As mentioned above, clinical studies of UFT, an oral 5-FU derivative, have been performed in Japan and suggested that concurrent use of tamoxifen or an aromatase inhibitor is therapeutically useful. Such therapy may become a treatment option for patients who have ER-positive, HER2-negative luminal breast cancer with intermediate or high baseline risks. In particular, UFT is associated with few adverse events and a good QOL, making it an important option for optimal treatment prescribed according to patients’ preferences.

When antitumor activity against MCF-7/Arom 14 cells was compared among S-1, anastrozole, and S-1 plus anastrozole, S-1 plus anastrozole was confirmed to have significantly higher antitumor activity than either S-1 or anastrozole alone [28].

S-1 combined with standard postoperative endocrine therapy may further enhance inhibition of recurrence in patients with ER-positive, HER2-negative primary breast cancer. The POTENT study is ongoing. This study is being performed in patients with an intermediate risk of recurrence for whom standard chemotherapy was not clearly indicated, as well as patients with a high risk of recurrence in whom standard chemotherapy was indicated. In this study, whether to administer standard adjuvant chemotherapy as prior treatment is left to the physicians’ discretion. When the results of this study become available, it will be possible to study the relation between standard chemotherapy given as prior treatment, and the effectiveness of S-1 for preventing recurrence. Regardless of whether the addition of current standard chemotherapy to endocrine therapy is supported or not supported by the results of other ongoing clinical trials, the results of these studies are expected to be highly applicable to clinical practice.
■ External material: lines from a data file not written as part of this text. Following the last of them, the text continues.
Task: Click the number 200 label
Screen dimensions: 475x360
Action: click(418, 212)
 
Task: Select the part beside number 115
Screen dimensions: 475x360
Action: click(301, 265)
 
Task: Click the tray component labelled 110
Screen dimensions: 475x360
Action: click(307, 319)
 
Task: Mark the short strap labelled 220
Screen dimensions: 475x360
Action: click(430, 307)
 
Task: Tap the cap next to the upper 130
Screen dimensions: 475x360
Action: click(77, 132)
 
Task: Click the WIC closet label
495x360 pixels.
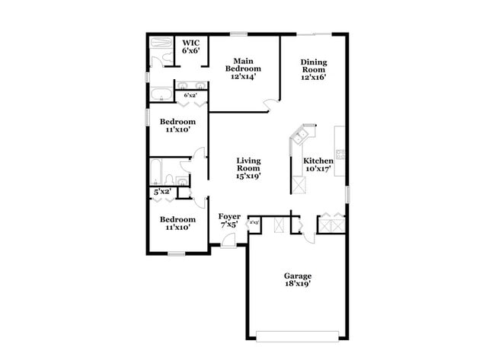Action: pyautogui.click(x=190, y=42)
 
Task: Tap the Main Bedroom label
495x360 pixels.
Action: pyautogui.click(x=244, y=61)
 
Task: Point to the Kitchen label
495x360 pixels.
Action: pyautogui.click(x=318, y=161)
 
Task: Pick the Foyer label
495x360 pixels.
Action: pyautogui.click(x=229, y=217)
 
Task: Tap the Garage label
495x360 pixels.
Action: pyautogui.click(x=298, y=276)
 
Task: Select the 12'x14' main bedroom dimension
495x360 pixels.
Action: pyautogui.click(x=244, y=75)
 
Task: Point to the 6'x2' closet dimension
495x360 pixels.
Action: pyautogui.click(x=190, y=95)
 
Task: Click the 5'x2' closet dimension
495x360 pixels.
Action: pyautogui.click(x=162, y=193)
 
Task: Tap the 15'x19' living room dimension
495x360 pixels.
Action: pyautogui.click(x=249, y=175)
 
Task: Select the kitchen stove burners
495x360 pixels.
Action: pyautogui.click(x=340, y=155)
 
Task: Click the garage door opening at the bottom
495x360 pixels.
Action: pyautogui.click(x=298, y=334)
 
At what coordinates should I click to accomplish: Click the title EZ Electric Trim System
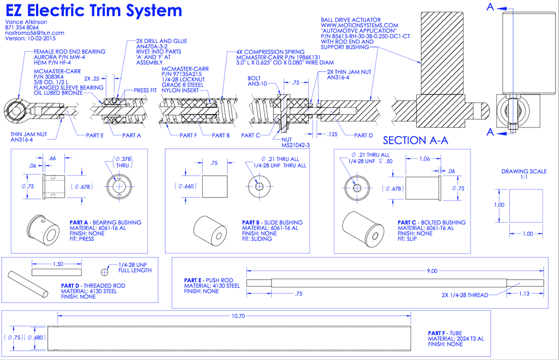tap(94, 10)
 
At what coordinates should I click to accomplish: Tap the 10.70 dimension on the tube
tap(238, 316)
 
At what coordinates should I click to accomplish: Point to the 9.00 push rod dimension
tap(431, 272)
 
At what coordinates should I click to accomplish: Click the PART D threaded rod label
tap(93, 286)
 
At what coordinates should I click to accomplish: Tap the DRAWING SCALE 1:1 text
tap(524, 174)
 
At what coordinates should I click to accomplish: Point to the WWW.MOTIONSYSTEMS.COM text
tap(359, 25)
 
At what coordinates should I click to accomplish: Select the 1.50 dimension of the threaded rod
tap(58, 265)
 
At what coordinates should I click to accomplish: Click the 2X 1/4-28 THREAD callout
tap(464, 295)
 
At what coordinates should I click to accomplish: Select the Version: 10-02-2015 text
tap(30, 38)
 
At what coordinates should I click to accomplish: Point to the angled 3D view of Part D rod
tap(27, 285)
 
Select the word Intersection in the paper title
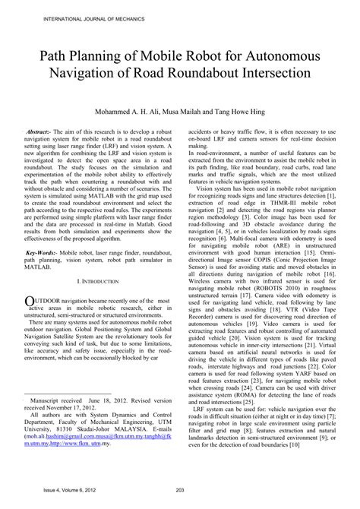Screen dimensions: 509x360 click(x=268, y=76)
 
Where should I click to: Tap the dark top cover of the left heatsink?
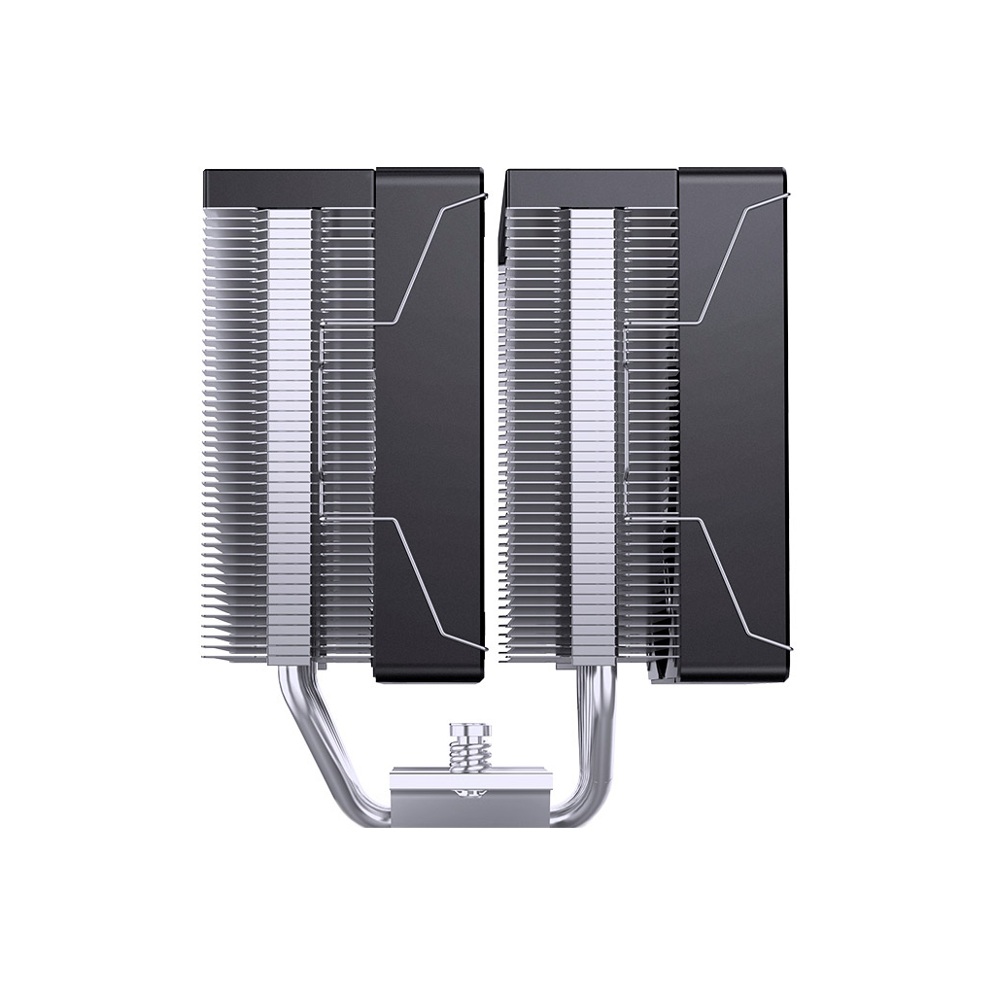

S-1 is an oral drug with a relatively low incidence of adverse events, allowing treatment without compromising patients’ QOL. As compared with new drugs such as molecular targeted agents, S-1 is less expensive and may thus be a cost-effective treatment for breast cancer.

In summary, UFT and other oral preparations of 5-FU were previously used without adequate evidence of effectiveness, but their use is now internationally supported by the results of a series of controlled clinical trials supporting the benefits and safety of these agents for the management of breast cancer. The results of the POTENT trial are awaited.